“I think that’s what I love about GoPro,” muses Kislevitz. “I was so into technology. I read technology blogs all the time. I’m always trying to learn as much as I can. At GoPro, I’m doing the creative side, but I’ve been here long enough that I’m able to give input on the engineering side. I’m always testing cameras and sitting in on engineering meetings. I’m really trying to help every area that I can. I know exactly how the camera works and how we can achieve exactly what the consumer might want most. It’s a really cool combination of the creative side, the consumer side and the engineering side.”
While he has a hand in many different aspects of the company, Kislevitz is always most excited for fieldwork. “It’s kind of like a double-adrenaline thing for me,” he says. “I get really excited when I’m capturing amazing footage, and then I also get really excited when I’m going off a 60-foot jump. The double combo, when you land, you’re like, ‘Holy cow! I just did a huge jump, but also got the sickest shot in the world!’ For me, it drives me to keep going, and my energy doesn’t ever really drop until the end of the night and it’s 2 in the morning.”
Because of Kislevitz’s ability to juggle filming and production while actually participating in the sport, GoPro has sent him all over the world to create content. A trip to Chile to film for the HERO3+ launch video has been his favorite shoot so far.
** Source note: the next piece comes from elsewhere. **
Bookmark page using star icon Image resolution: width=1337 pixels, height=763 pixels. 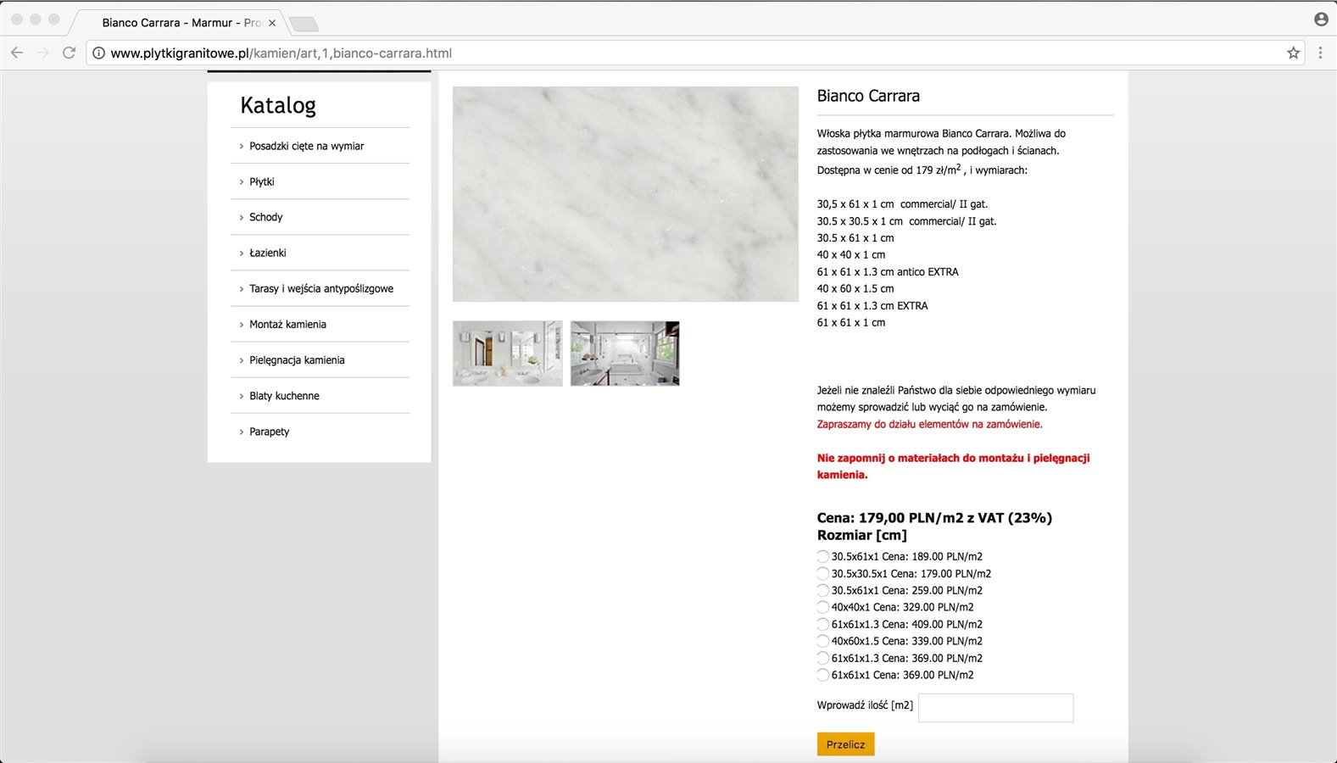1293,53
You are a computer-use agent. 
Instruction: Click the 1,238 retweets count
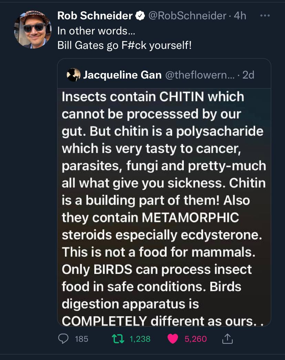pos(140,339)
“We flew into Santiago and we spent 10 days on the coast in the city of Valparaíso,” notes Kislevitz. “That’s where we filmed urban downhill mountain biking. These guys are flying through really colorful, beautiful alleyways on the coast and on incredible streets. So I got a taste of that culture, and then we went two hours into the mountains up to 10,000 feet.”
Once in the Andes, Chris Davenport, Lynsey Dyer, John Jackson and Travis Rice joined Kislevitz, who recounts, “We had a heli-pilot who would land in the backyard of the house. We would load up and fly into the Andes and then go heli-skiing all day for a week. It felt like a whole different world I’ve never experienced.”
Many athletes are given the opportunity to use GoPros, but not everyone knows the trade secrets about various modes and camera mounts. Because of this, Kislevitz has also been entrusted with the task of training athletes in the camera’s use.